MATA INDONESIA, JAKARTA – Presiden Joko Widodo (Jokowi) dan Menteri Agama (Menag) Yaqut Cholil Qoumas menjadi korban hoaks terkait peringatan tahun baru Islam 1443 H. Mereka dianggap tak menyampaikan ucapan selamat kepada umat Islam di tanah air.
Bahkan ada oknum tak bertanggungjawab membuat narasi bahwa tidak ada stasiun televisi baik milik negara maupun swasta yang memberitakan atau menayangkan ucapan dari Jokowi maupun dari Menag Gus Yaqut. Tak hanya itu, ada yang malah mengganggap Indonesia sudah menjadi negara komunis.
Hal ini mendapat kecaman keras dari Direktur Lembaga Pemilih Indonesia (LPI) Boni Hargens. Ia menegaskan bahwa Indonesia adalah negara demokrasi, bukan teokrasi atau negara agama.
Ia juga menilai Presiden Jokowi sudah memperlihatkan sikap hormatnya kepada semua agama dan keyakinan yang ada di tanah air. Bahkan agama Islam selalu mendapat tempat yang spesial di mata presiden. Hal itu sudah ditunjukkan dengan sikap hidup, seluruh tutur kata dan perbuatannya sebagai pribadi maupun sebagai presiden.
“kalau ada yang membuat fitnah, itu hanya mainan politik untuk merusak citra presiden dan pemerintah. Yang melakukan active measures dengan penyebaran disinformasi dan agitasi adalah mereka yang menentang demokrasi. Siapapun presiden yang datang dari partai nasionalis akan mereka lawan,” ujarnya kepada Mata Indonesia, Kamis 12 Agustus 2021.
Boni juga menekankan bahwa Menag Gus Yaqut juga sosok nasionalis yang religius. Dia bertindak sebagai menteri agama untuk semua agama dan seluruh rakyat Indonesia. Dia bukan menteri salah satu agama saja.
“Saya heran kenapa model politik fitnah, hoaks, dan disinformasi macam ini masih laris. Mereka tentu bermain untuk agenda politik 2024 dan untuk agenda jangka panjang yaitu mendirikan sistem pemerintahan yang tidak sejalan dengan model demokrasi,” katanya.

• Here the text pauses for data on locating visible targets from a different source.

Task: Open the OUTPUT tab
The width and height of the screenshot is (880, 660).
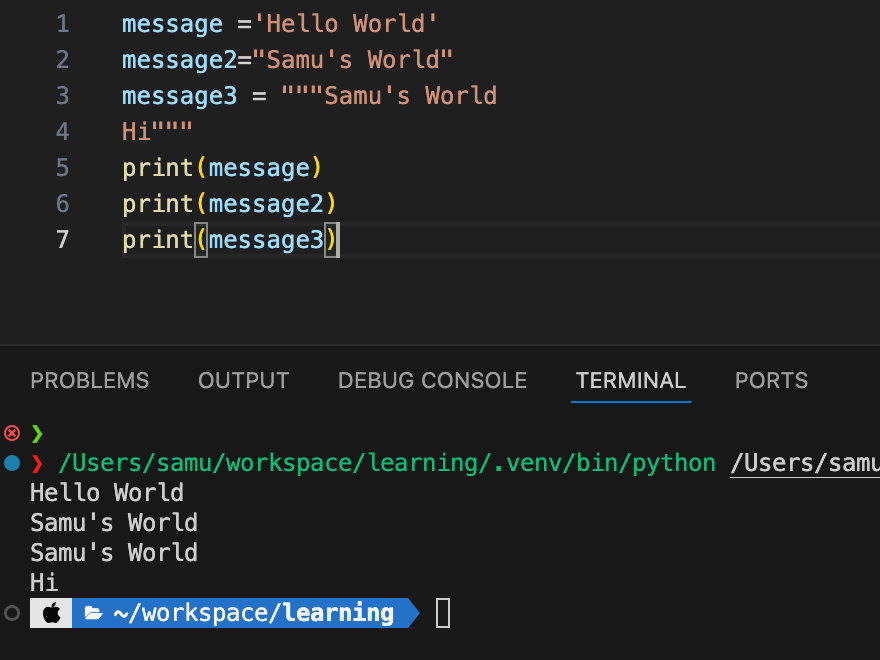Action: 243,381
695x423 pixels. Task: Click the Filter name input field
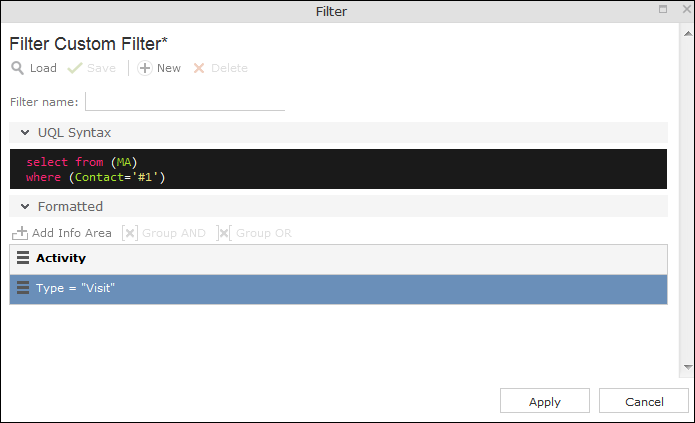coord(185,102)
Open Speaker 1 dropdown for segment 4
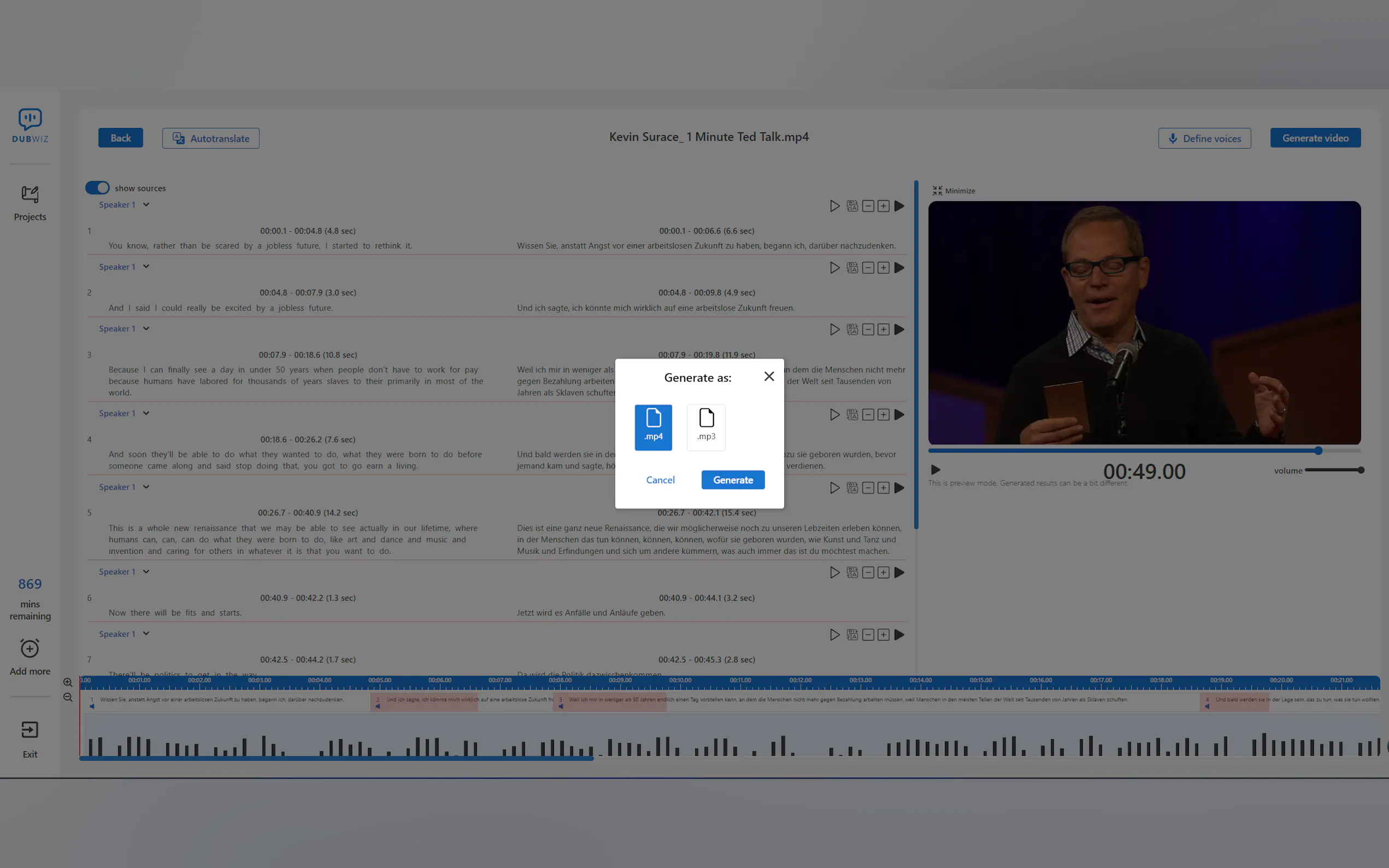 (x=146, y=413)
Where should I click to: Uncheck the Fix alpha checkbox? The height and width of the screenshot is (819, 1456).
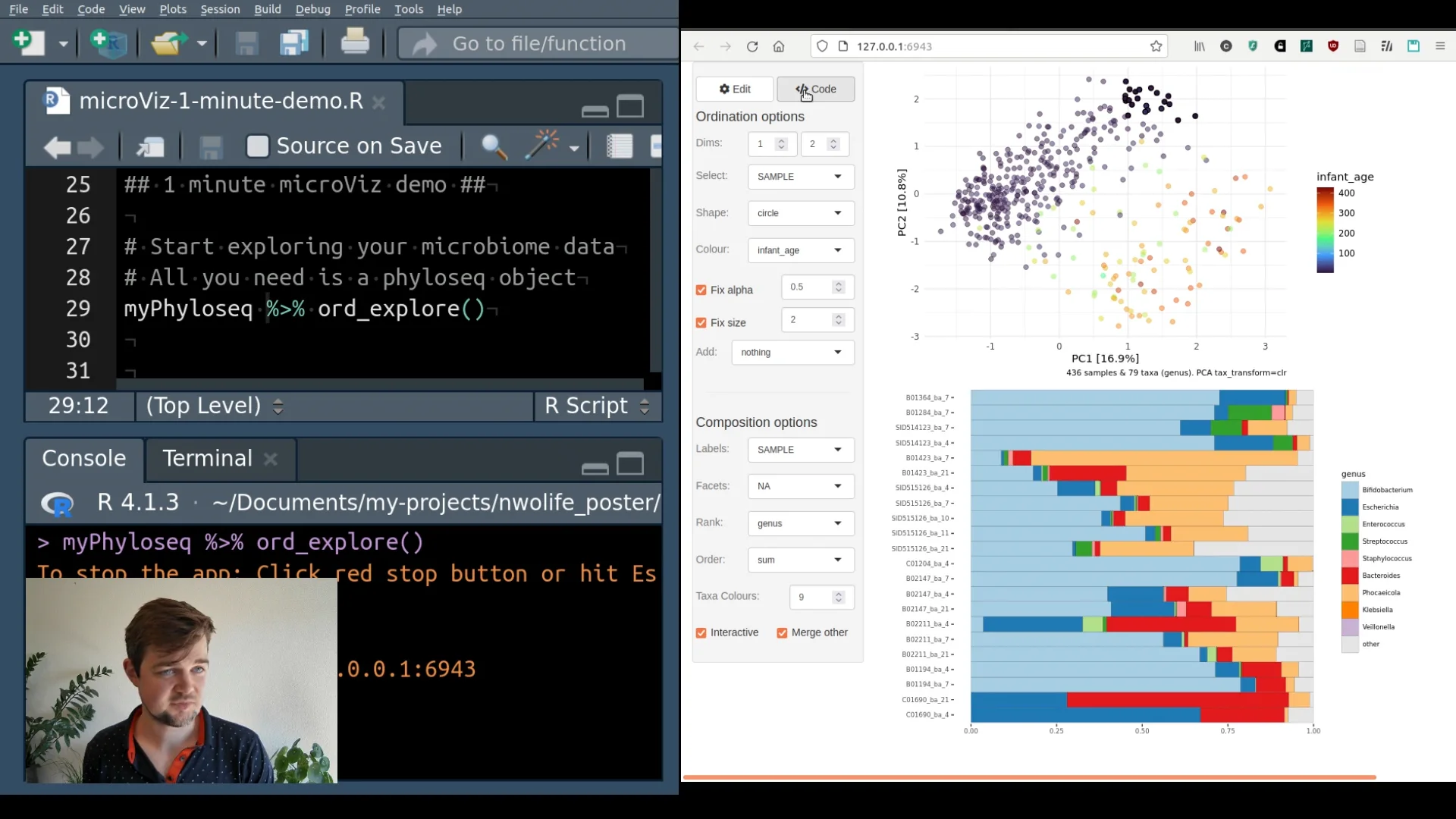coord(701,290)
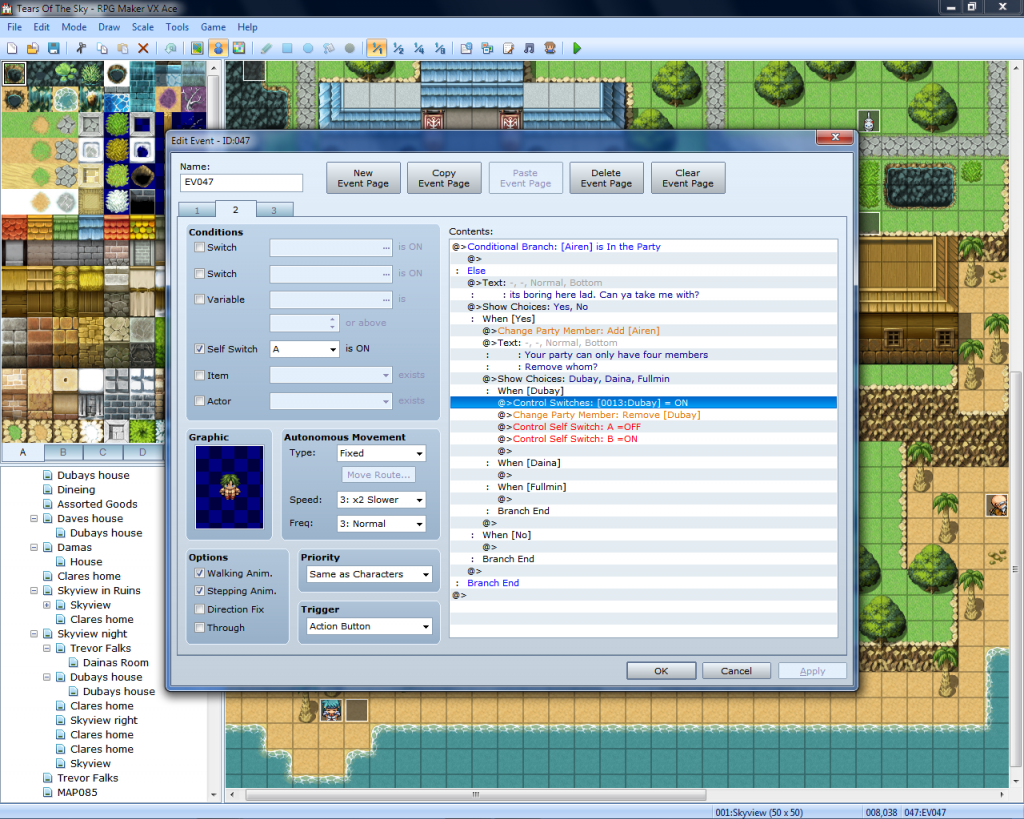Open the Trigger dropdown showing Action Button
The height and width of the screenshot is (819, 1024).
tap(368, 627)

Ia pun mengungkapkan bahwa hal ini adalah kerjaan buzzer yang anti pemerintah. Buzzers yang selalu menyerang pemerintah selama ini didominasi oleh kelompok populis sayap kanan. Kehadiran kelompok ini di Timur Tengah, sudah dianggap sebagai musuh demokrasi.
Menurut Boni, setelah Arab Spring yang bermula di Tunisia tahun 2010, mereka berkembang subur dan justru menjadi ancaman bagi banyak demokrasi di sana karena gerakan politik mereka yang anti demokratik.
“Kita tidak ingin Indonesia menjadi seperti Suria, Mesir, dan sebagainya di mana kelompok populis sayap kanan ini sempat melakukan aksi kekerasan yang mengancam tatanan demokrasi di sana,” ujarnya.